The election shall be held on the first Monday after the lapse of sixty days following the day of the date of the President's proclamation, and shall take place on the same day throughout the State. The said election shall be conducted according to the then existing election laws of the Territory of Florida; provided, however, that in case of the absence or disability of the president of the convention to cause the said election to be carried into effect, the secretary of this convention shall discharge the duties hereby imposed upon the president; and, in case of the absence or disability of the secretary, a committee consisting of five, to wit: Leigh Read, George T. Ward, James D. Westcott, jr., Thomas Brown, and Leslie A. Thompson, or a majority of them, shall discharge the duties herein imposed on the secretary of the convention; and the members of the General Assembly, so elected, shall assemble on the fourth Monday thereafter at the seat of Government.
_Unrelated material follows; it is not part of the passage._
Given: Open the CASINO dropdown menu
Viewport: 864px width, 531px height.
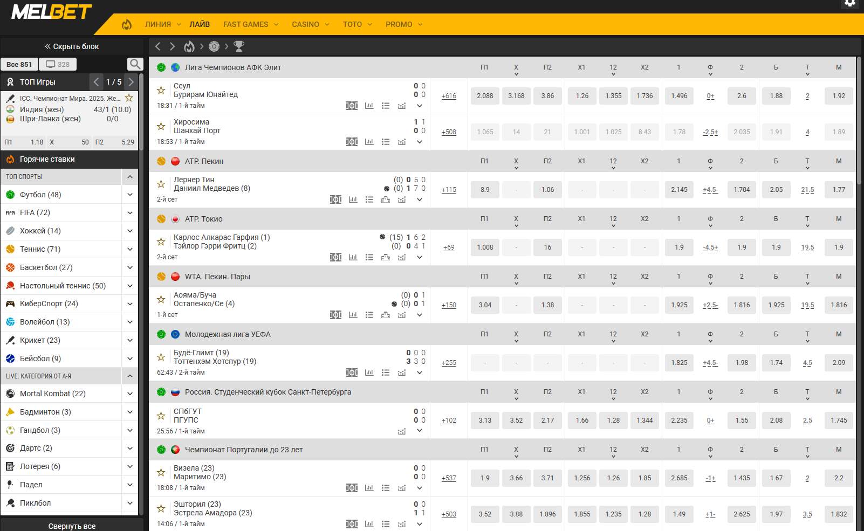Looking at the screenshot, I should 310,24.
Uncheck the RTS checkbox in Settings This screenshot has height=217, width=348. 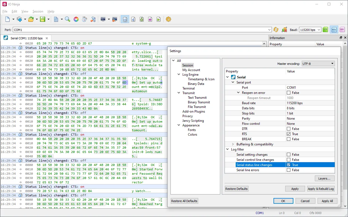[x=288, y=134]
The Governor, Representative in Congress, and members of the General Assembly, shall enter upon the duties of their respective offices immediately after their election under the provisions of this constitution, and shall continue in office in the same manner, and during the same period, they would have done had they been elected on the first Monday in October.
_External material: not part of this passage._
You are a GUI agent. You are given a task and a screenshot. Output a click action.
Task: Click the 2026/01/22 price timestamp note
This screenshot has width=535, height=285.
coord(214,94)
6. The General Assembly shall have power, by the votes of two-thirds of both Houses, to accede to such propositions as may be made by the Congress of the United States upon the admission of the State of Florida into the national Confederacy and Union, if they shall be deemed reasonable and just, and to make declaration of such assent by law; and such declaration, when made, shall be binding upon the people and the State of Florida as a compact; and the Governor of the State of Florida shall notify the President of the United States of the acts of the General Assembly relating thereto; and in case of declining to accede to such propositions, or any part thereof, the General Assembly shall instruct the Senators and Representatives of the State of Florida in Congress to procure such modification or alteration thereof as may be deemed reasonable and just, and assent thereto, subject to the ratification of the General Assembly by law as aforesaid.

7. The courts of this State shall never entertain jurisdiction of any grants of land in the Floridas made by the King of Spain, or by his authority, subsequent to the twenty-fourth day of January, eighteen hundred and eighteen; nor shall the said courts receive as evidence, in any case, certain grants said to have been made by the said King of Spain in favor of the Duke of Alagon, the Count Punon Rostro, and Don Pedro de Vargas, or any title derived from either of said grants, unless with the express assent of the Congress of the United States.

Done in convention, held in pursuance of an act of the Governor and Legislative Council of the Territory of Florida, entitled "An act to call a convention for the purpose of organizing a State Government," passed 30th day of January, 1838, and approved 2d February, eighteen hundred and thirty-eight.

In witness whereof, the undersigned, the president of said convention, and delegates representing the people of Florida, do hereunto sign our names, this eleventh day of January, anno Domini eighteen hundred and thirty-nine, and of the independence of the United States of America the sixty-third year; and the secretary of said convention doth countersign the same.

ROBERT RAYMOND REID, President.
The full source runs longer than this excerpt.